Here the reader might say “Wait a minute, it was sister Key who challenged the 2007 trust amendment. Lawyer-sister Tyler never asserted any challenge. So, why now is lawyer-sister Tyler facing loss of her inheritance based on her (Tyler’s) violation of the no-contest clause? “
There are two primary reasons. First, the California court concluded sister Key had sufficient probable cause of undue influence to file her challenge to the 2007 amendment, even with the no-contest clause. The probable cause exception under California law provided an exception for Key to the trust amendment’s no-contest clause. Second, and this is the part of the California court opinion that really grabs my interest. The court, in concluding sister Key can seek to enforce the no-contest clause against Tyler, states:
“By [lawyer-sister] Tyler obtaining the 2007 Amendment through undue influence and then defending that amendment in court, Tyler sought to ‘impair’ and ‘invalidate’ the provisions of the original Trust that the 2007 Amendment purported to replace. The No-Contest Clause therefore disinherits Tyler if it is enforceable against her.”
2019 Cal. App. LEXIS, *29.
I assume lawyer-sister Tyler was completely blindsided by now finding herself the subject of a possible no-contest clause violation, and never for a moment considered that her court fight as trustee to defend and uphold the 2007 trust amendment would (or could) be the basis of Tyler herself violating the no-contest clause. Tyler now stands to lose her share of the trust if the court ultimately concludes Tyler violated the no-contest clause [the court has not yet arrived at a conclusion].
Three. This final point ties my Georgia discussion to the above California case. Georgia does not have a probable cause exception that allows a beneficiary with probable cause to challenge a no-contest clause Will or trust. My view is that Georgia (and all other states) needs a probable cause exception. This is up to the legislature.
Here also is my concern, merely as an example, of there being no probable cause exception in Georgia. Assume a family friend, business associate, or even a lawyer, becomes a close friend of an elderly widow or widower. And that person persuades the elderly person to change his or her Will to include him or her as a substantial beneficiary (or gets the elderly person to add his or her church or other charitable institution as a substantial beneficiary). Assume also that person persuades the elderly person to include a strong, no-contest clause in their Will or trust.
This could be a tragedy and, in my view, would prevent another beneficiary or family member from challenging a Will or trust that now benefits the family friend, business associate, or lawyer, even if the challenging beneficiary has probable cause. The person influencing the elderly person, therefore, shields himself or herself by influencing the person to include the no-contest clause.

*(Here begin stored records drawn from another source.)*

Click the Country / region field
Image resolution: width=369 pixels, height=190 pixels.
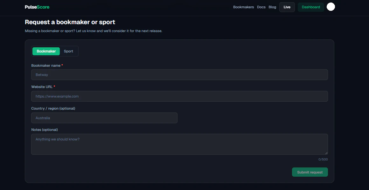(x=104, y=118)
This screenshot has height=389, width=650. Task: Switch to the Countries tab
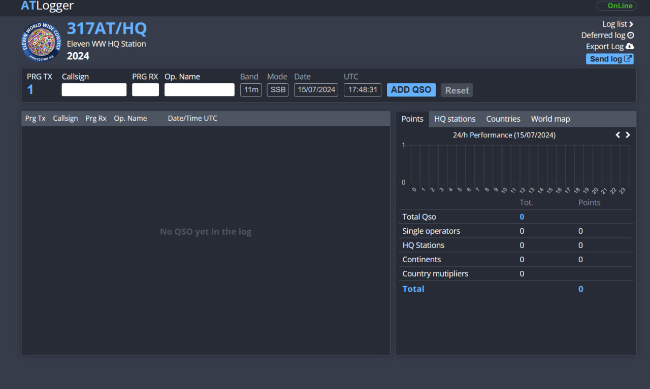coord(503,119)
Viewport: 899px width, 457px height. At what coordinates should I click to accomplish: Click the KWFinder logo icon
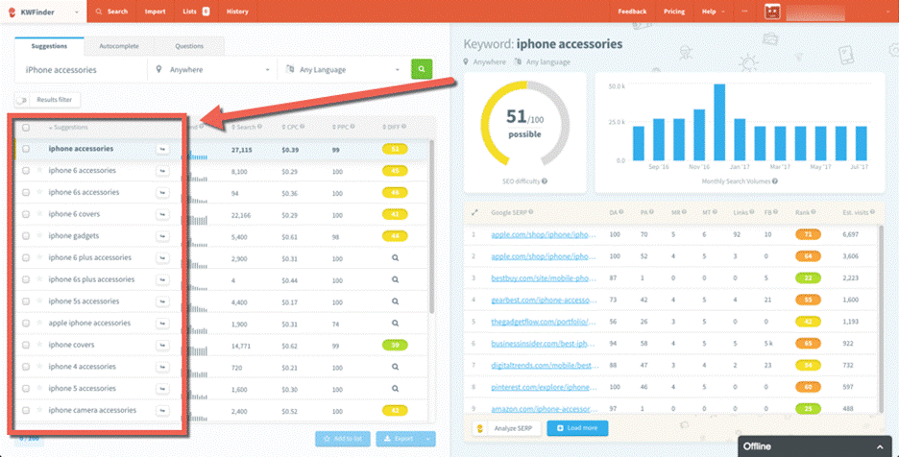point(12,12)
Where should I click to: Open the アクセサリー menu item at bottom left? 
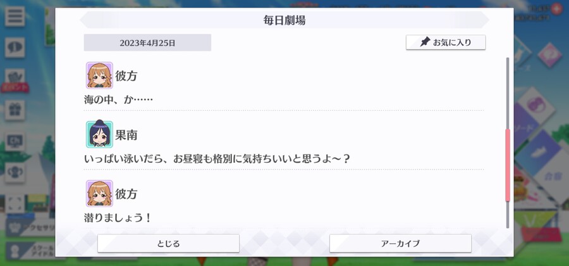tap(30, 228)
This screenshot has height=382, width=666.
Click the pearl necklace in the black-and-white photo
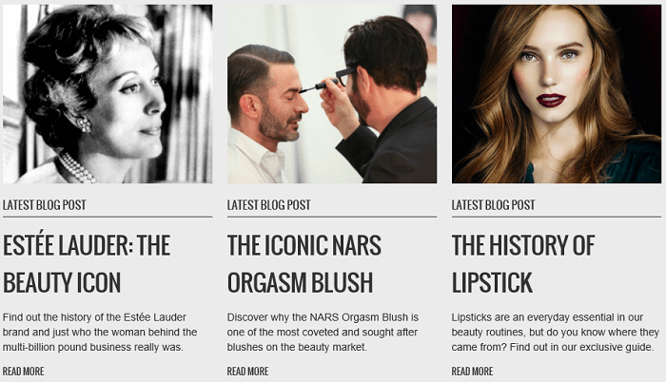point(76,168)
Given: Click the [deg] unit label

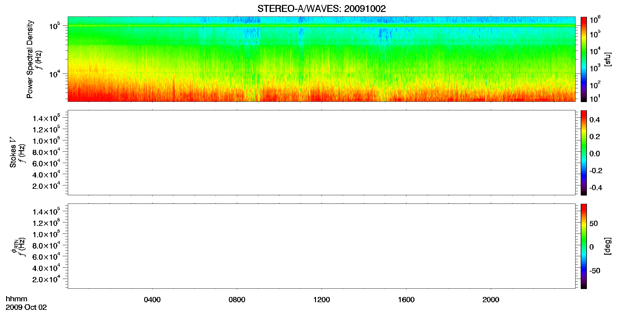Looking at the screenshot, I should (608, 246).
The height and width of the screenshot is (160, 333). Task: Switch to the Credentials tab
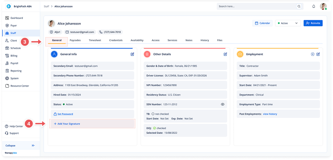(116, 40)
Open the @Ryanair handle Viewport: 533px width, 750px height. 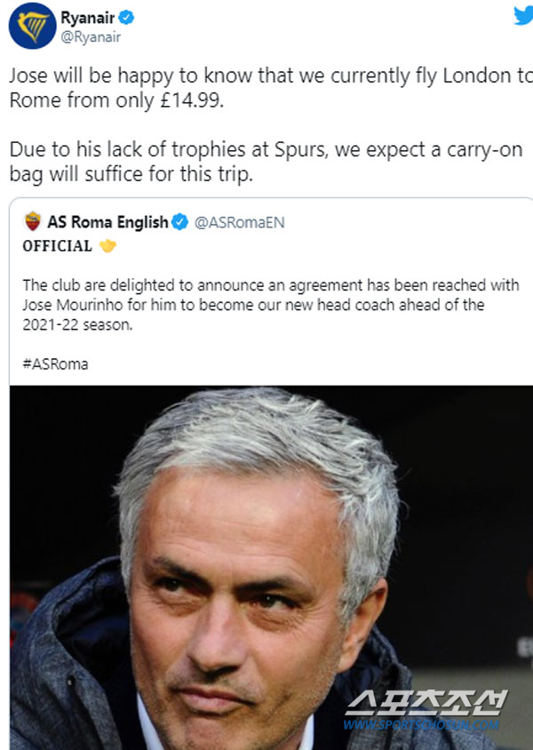[91, 37]
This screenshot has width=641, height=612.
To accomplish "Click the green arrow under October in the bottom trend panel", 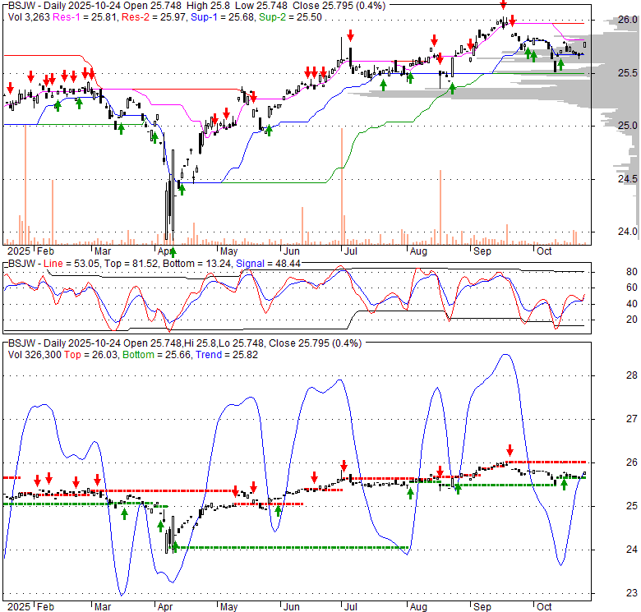I will [565, 485].
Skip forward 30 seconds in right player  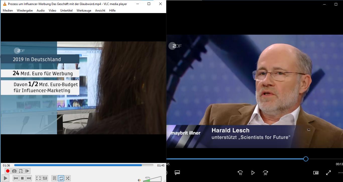pyautogui.click(x=265, y=173)
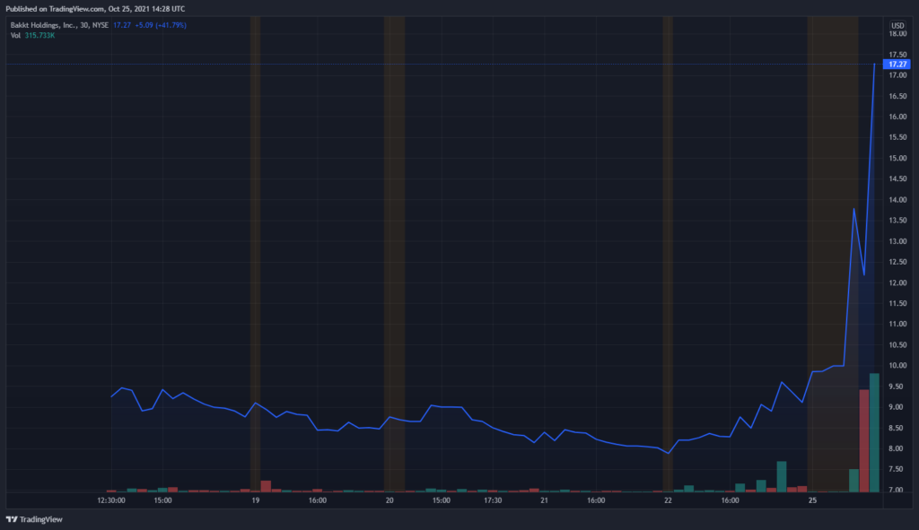Click the price line peak at 17.27
The image size is (919, 530).
pyautogui.click(x=874, y=65)
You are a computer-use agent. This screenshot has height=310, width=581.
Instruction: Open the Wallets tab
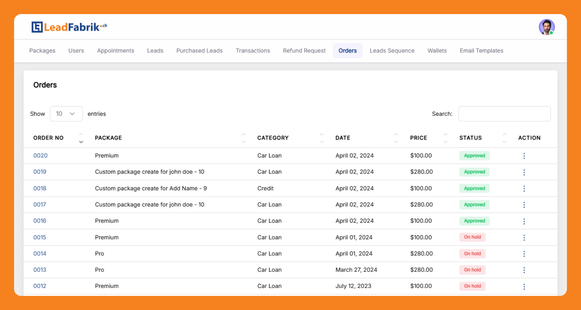point(437,51)
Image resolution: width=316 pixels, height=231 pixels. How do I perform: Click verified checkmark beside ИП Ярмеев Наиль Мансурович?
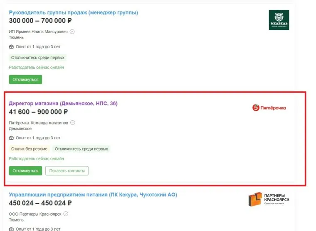point(72,32)
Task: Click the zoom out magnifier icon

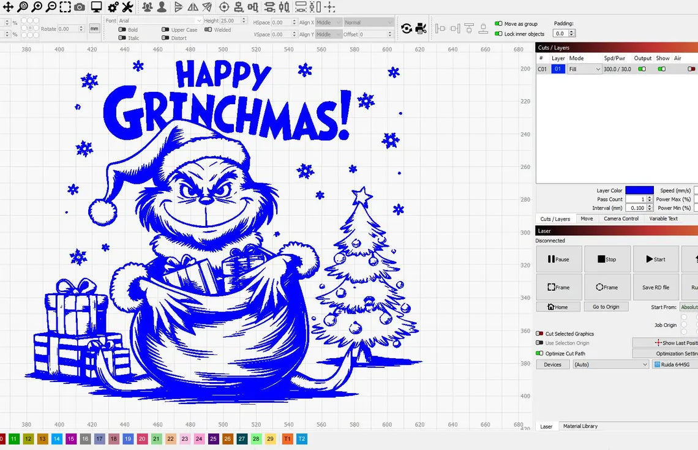Action: 51,7
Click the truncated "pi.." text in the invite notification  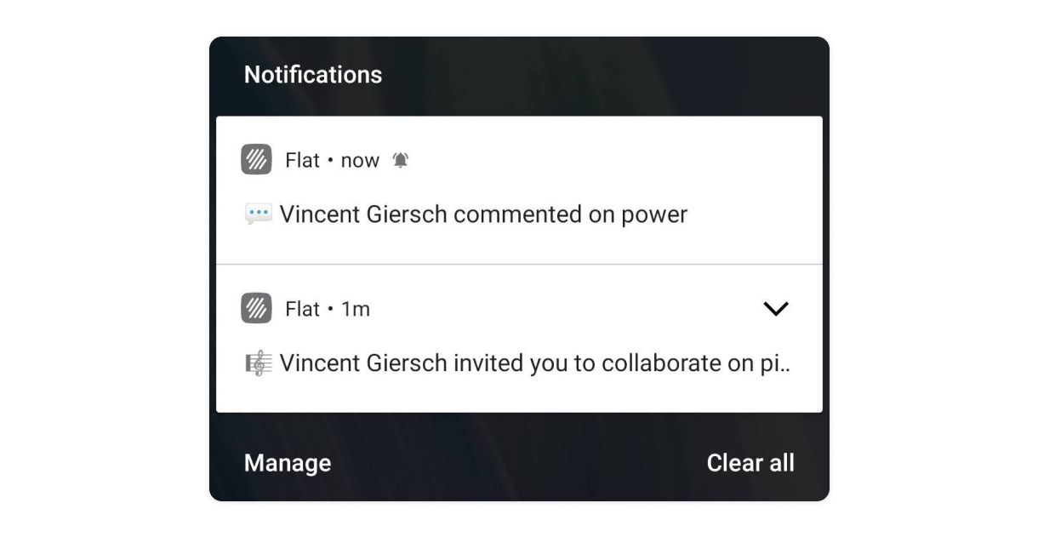tap(773, 364)
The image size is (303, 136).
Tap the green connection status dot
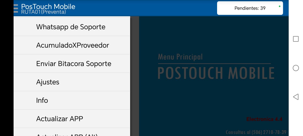tap(280, 6)
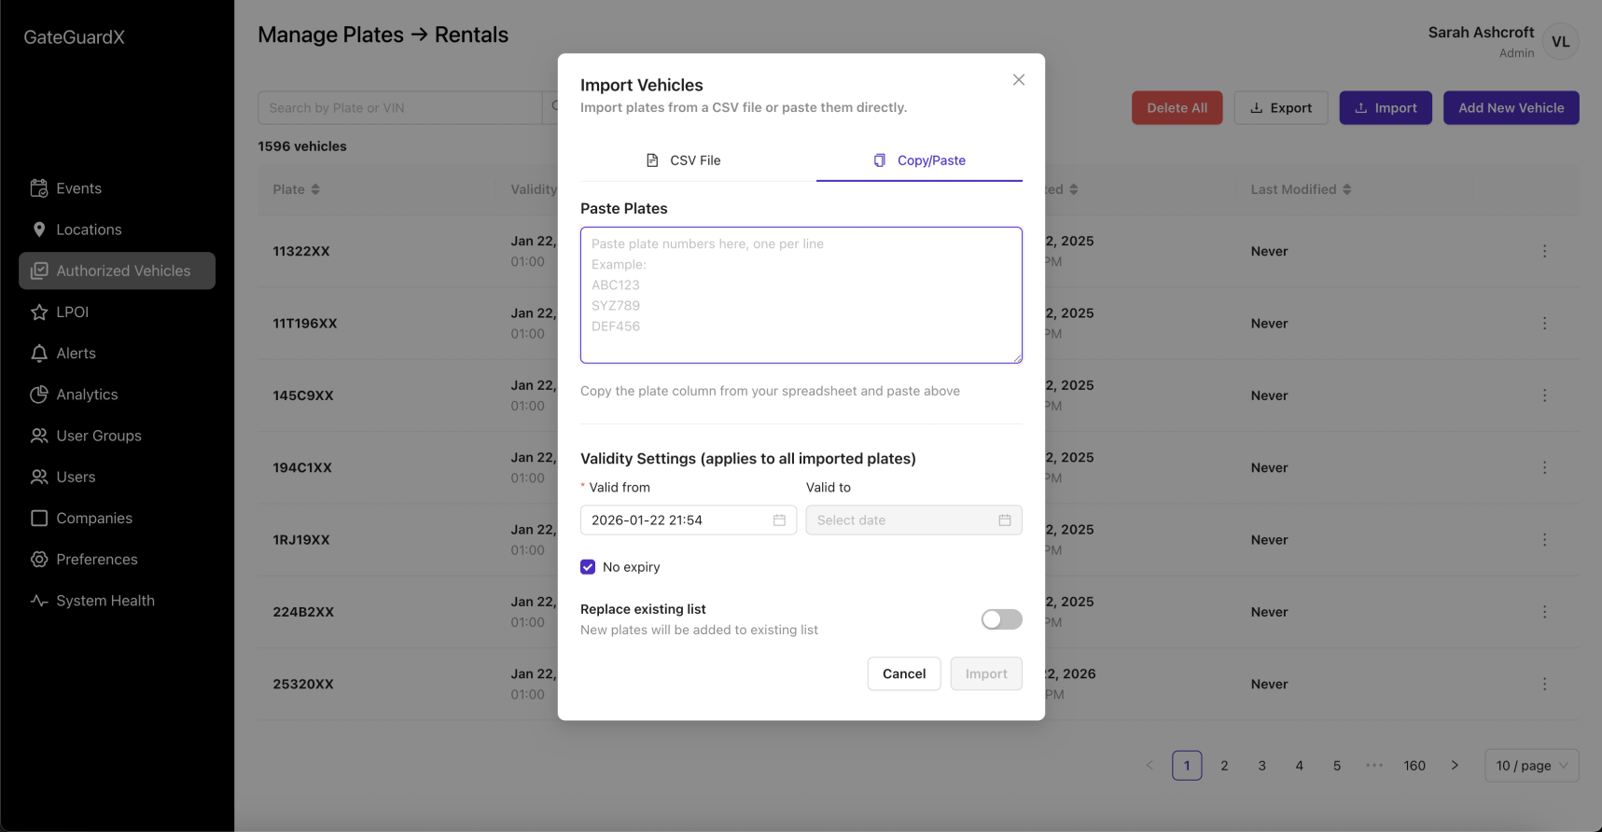The height and width of the screenshot is (832, 1602).
Task: Click the Alerts bell icon
Action: 39,354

My final general point is to make sure you know what documents your elderly parents have in place, and whether they are making changes, influenced by others, etc. Don’t end up with no options to challenge their situation where someone influences your parents to include him or her in the Will or trust, and also influences your parents to include a strong no-contest clause. This person may likely end up with your inheritance, unscathed.
One last comment for readers who wish to read the attached California court opinion. That is, the court opinion provides a great deal of discussion about this California sister case being a SLAPP case [“Strategic Litigation Against Public Participation”]. SLAPP is essentially a procedural speed-up option available for certain litigation cases, that I also find is an extremely interesting, evolving court development. I will write a blog post soon about what SLAPP is and why I find it a compelling and positive development in litigation. [California has a much broader range of SLAPP options compared to Georgia.]